━━━ Recorded data
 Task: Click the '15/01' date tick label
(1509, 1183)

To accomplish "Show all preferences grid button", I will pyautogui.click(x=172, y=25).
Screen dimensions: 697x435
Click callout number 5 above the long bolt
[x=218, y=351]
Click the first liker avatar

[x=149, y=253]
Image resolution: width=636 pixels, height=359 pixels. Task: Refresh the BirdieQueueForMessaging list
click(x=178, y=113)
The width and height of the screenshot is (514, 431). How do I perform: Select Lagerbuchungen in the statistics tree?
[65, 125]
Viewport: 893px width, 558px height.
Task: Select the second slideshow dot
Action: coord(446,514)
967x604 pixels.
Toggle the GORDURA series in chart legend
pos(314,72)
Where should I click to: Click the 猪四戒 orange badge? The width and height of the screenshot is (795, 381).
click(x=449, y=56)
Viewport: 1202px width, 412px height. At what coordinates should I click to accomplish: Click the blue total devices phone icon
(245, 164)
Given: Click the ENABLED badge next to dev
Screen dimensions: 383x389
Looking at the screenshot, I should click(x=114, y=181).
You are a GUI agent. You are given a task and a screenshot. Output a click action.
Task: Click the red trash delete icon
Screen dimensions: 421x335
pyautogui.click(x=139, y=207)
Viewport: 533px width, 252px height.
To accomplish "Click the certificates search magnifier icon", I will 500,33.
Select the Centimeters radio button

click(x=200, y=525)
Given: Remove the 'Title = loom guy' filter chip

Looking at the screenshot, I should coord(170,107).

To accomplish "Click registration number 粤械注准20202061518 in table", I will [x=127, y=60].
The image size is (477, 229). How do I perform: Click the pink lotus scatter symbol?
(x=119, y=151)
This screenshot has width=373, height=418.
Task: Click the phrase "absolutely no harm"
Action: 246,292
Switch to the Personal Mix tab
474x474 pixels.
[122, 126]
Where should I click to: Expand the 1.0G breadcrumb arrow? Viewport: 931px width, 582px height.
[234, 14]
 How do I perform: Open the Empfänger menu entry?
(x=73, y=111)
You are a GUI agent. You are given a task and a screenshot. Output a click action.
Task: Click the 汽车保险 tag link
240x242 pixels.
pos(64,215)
━━━━━━
-- What you have to do --
Locate every line in the entries above that contains the string "width", treating uppercase and lowercase as distinct, and copy each of those lines in full.

-- Result for this task --
Image resolution: width=636 pixels, height=359 pixels. Task: Refresh the BirdieQueueForMessaging list
The width and height of the screenshot is (514, 431). How do I perform: Select Lagerbuchungen in the statistics tree?
Viewport: 893px width, 558px height.
Where should I click to: Click the 猪四戒 orange badge? The width and height of the screenshot is (795, 381).
Viewport: 1202px width, 412px height. At what coordinates should I click to accomplish: Click the blue total devices phone icon
Viewport: 533px width, 252px height.
This screenshot has width=373, height=418.
Where should I click to: Expand the 1.0G breadcrumb arrow? Viewport: 931px width, 582px height.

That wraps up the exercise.